Almsgiving Monday 1

Almsgiving Monday 1 March 11, 2019

I decided to try something a bit different this Lent.  The classic Lenten practices are almsgiving, prayer, and fasting.  Jesus talks about them in the section of the Sermon on the Mount dealing with works of piety (Matthew 6:1-18). He is, of course, not inventing these practices (they were already ancient in Judaism when Jesus came on the scene). Rather, he is commending his blessing on them and instructing us on how to do them right.  The key is to do them to please God, not win human approval.  SO here paradoxically urges us to keep them private if it looks like you are going to get adulation for doing them, but he also urges us to not hid our light under a bushel but make it public so that people will praise our Father in heaven, not us.
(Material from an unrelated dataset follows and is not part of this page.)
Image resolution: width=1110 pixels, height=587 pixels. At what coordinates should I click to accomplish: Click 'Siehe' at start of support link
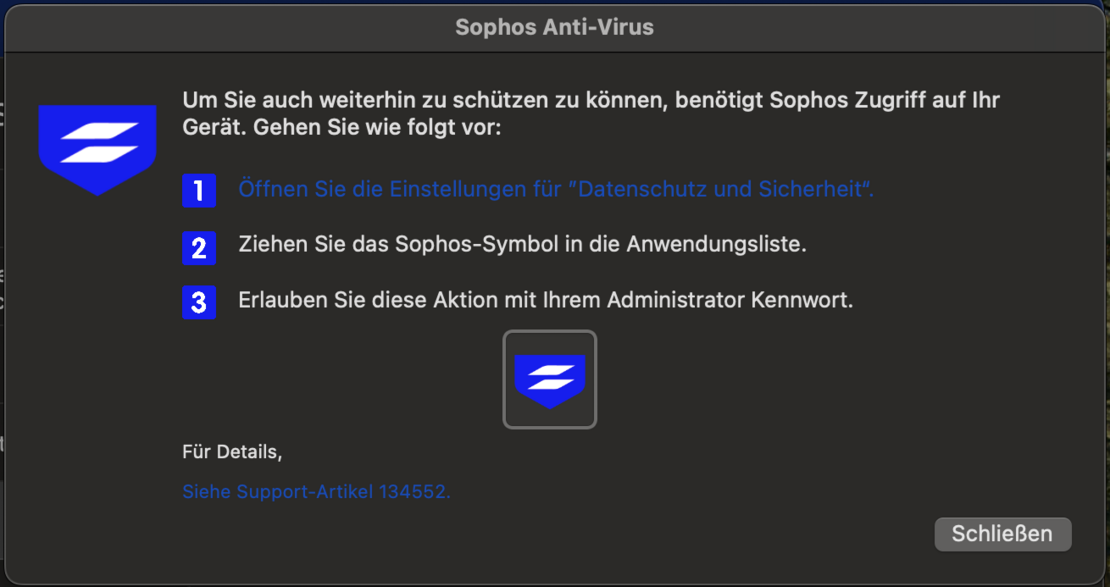pyautogui.click(x=207, y=491)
That’s a rather tricky tightrope to walk.

My attempt to walk it is to take this space and share some stuff that might be of help in your Lenten walk (a walk that, by the way, can be taken by anybody, not just Catholics.  So for Lent, I’m going to take Mondays and focus on almsgiving, Wednesday, and focus on prayer, and Fridays and focus on fasting.

To begin with, I want to commend to your care a family that is suffering mightily: the Bigosinski family. This is a video outlining their plight:

Tragically, Meryldine died last week, leaving her husband Rafal both overwhelmed with grief and needing to carry on with raising their two children and with the task of paying the immense debts with which our insane and inhuman medical system crushes the grieving. Like so many burdened with stratospheric medical debt, this family desperately needs the help of good people like you guys. They have already raised $13+ thousand of the $20,000 they need. What they need, very simply is the rest so that, in addition to burying their beloved dead and stumbling numbly into the future through a world of pain and trauma and loss, they don’t have the added burden of wondering whether they can keep their home or whether there will be food on the table.

Please give generously to this suffering family. Thank you!